### EXERCISE
Pull out the entries starting at the line containing "Where should I" and ending at the line containing "tap(242, 368)", and copy them verbatim.

### RECORDED INFORMATION
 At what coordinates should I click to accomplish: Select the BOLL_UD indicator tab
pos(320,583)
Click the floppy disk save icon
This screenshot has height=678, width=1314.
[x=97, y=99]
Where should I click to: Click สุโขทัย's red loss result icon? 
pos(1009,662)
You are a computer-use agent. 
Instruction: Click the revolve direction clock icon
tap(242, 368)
---
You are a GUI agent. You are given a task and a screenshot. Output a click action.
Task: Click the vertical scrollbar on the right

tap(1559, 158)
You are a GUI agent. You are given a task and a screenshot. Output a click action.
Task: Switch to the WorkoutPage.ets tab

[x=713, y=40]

### THE OUTPUT
Where should I click to: Click สุโขทัย's red loss result icon? 
pos(1009,662)
You are a computer-use agent. 
Instruction: Click the revolve direction clock icon
tap(242, 368)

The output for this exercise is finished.